Despite what had been a steady climb, last week’s rate was still 30 percent below the same period in 2019, and STR predicts demand won’t recover to pre-pandemic levels until 2023.

Some good news last week: Revenue per available room, a key indicator of hotel performance, hit $46.21. That’s a roughly $2 improvement over the week before.

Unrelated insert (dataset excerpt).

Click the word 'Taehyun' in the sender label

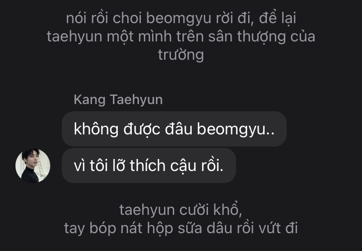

STR’s Jan Freitag said recent spikes in Covid cases and subsequent closures of beaches, bars, and other attractions had an impact on “leisure and business” demand in key tourist destinations. Those included Florida, where 44.8 percent of rooms were occupied, and all but two markets in the state recorded a drop in occupancy from the week before. RevPar statewide stood at $57.43.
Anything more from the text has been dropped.